Personality is 50% Heritable But What's The Other 50%?


by Desiree Leigh, Wake Up to Live

Personality traits are 50 percent heritable.  Yes, can you believe it.  Studies have shown that you and your loved one's personality traits are genetic.  So your uncle or your neighbor that have an angry disposition is born with it.  Or, your child that is shy or a socialite really did pick these genes up from you and your partner (or somewhere else down the line).  HUH!  How is this possible?  Oh my!  I guess this means I can't change this 50% that is heritable.  Well, as a matter of fact, yes you can.  Let's not chalk it all up to, "I was born with it and now I can't do anything about it."

Let me clarity.  Let's say you are born a "suppressor" - you deny feelings of anxiety, anger, sadness, and fear.  You try to avoid bothersome thoughts in hopes they just blow over.  Okay, this is all fine.  And, now, maybe you can become more accepting to yourself and others just knowing that your circumstances didn't create "all" of your 'habits.'  What a relief that is!

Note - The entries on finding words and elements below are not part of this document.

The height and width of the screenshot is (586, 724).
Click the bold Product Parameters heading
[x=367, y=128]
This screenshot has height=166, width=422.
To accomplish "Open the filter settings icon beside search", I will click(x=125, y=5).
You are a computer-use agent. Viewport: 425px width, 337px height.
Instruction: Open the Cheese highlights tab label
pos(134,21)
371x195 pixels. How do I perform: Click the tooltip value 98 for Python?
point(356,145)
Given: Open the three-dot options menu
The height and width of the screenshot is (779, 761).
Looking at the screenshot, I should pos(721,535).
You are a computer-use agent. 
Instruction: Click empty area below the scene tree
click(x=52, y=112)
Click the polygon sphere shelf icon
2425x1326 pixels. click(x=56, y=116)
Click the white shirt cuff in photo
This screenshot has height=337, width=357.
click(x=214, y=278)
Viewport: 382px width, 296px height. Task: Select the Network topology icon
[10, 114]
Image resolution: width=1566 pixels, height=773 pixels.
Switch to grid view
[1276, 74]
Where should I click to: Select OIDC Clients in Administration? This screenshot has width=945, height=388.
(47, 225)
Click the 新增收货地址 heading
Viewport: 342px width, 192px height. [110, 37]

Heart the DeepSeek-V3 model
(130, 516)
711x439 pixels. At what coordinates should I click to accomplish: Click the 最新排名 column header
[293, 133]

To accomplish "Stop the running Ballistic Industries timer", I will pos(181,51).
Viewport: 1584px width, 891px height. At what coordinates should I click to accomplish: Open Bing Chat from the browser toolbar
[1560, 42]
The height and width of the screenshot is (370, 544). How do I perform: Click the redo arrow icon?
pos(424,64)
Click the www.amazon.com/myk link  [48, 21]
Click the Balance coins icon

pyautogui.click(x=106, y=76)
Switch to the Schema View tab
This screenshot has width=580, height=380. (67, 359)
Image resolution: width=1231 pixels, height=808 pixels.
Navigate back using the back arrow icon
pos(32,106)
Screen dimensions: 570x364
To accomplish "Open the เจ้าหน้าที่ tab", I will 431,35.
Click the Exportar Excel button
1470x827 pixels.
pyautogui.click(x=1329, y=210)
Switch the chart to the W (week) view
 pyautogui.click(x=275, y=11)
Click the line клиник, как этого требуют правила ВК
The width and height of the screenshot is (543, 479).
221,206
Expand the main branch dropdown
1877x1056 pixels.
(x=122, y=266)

Anyways, let me first tell you the unhealthy benefits of this trait.  By holding onto negative emotions, you're going to make yourself sick.  I'll give you a description.  Besides creating an unhealthy mental and emotional state, you begin to shut down your immune system, too.  No wonder there is a list an arm length long of immune disorders!  With strong emotion, you activate the sympathetic division of the autonomic nervous system for "fight and flight" producing the release of epinephrine and nor-epinephrine from the adrenal medulla.  In addition, the hypothalamus initiates activity along the HPA (hypothalamus-pituitary-adrenal cortex) axis for increased energy releasing chemical messengers.  This chain reaction causes the adrenal cortex to secrete 'cortisol' and other hormones that elevate blood sugar and protect the body's tissues from inflammation in case of injury.  This is all good when you are at risk: a bus headed your way or confronted by a bear.  Your body goes into action, and from there, you take action - you move, and you move quickly!

However, strong emotions "stuck" inside of you because you want to pretend you are "fine" and that "nothing bothers you" will begin to suppress your immune system.  This HPA axis of increased energy, when activated for a long-term, can cause harm to your body.

So now what?  Well, environment is the other 50%.  You do have a choice to help yourself, and you can improve your state and health.  Your trait doesn't have to "rule" you.  What are you going to do about the suppressed emotions?  Confessing.  Another way of saying this is talk - let it out by writing in your journal or talk to a qualified professional.  See what works for you.  Sometimes best friends are nice; however, there will be biases and maybe even judgment.  By confessing or by talking, eventually, and what's most important, you are letting go of negative emotions that are buried inside of you.  Doing so will give you a different perspective on the situation, yourself, and others.  Confessing your worries and fears can reduce the chance of illness if it produces insight and understanding.  Conversely, confessing each week to a friend over drinks without a resolution will only continue to hinder you and your health.

To sum up, knowing that you have a trait of a "suppressor" of emotions gives you a powerful tool.  Now that you are aware of this trait that hinders you and your health, you can help yourself and do something about it.  Stay vigilantly aware of your habit of holding things in thinking they'll blow over.  When you stay conscious of what you are 'doing' you can take positive action by making effective choices.  Also, surround yourself with family and/or friends that remind you and encourage you to take action and do something when things are bothering you.  Don't let it fester and make you unhealthy!  

Wade, et al. (2007) Psychology.  2nd Canadian Edition.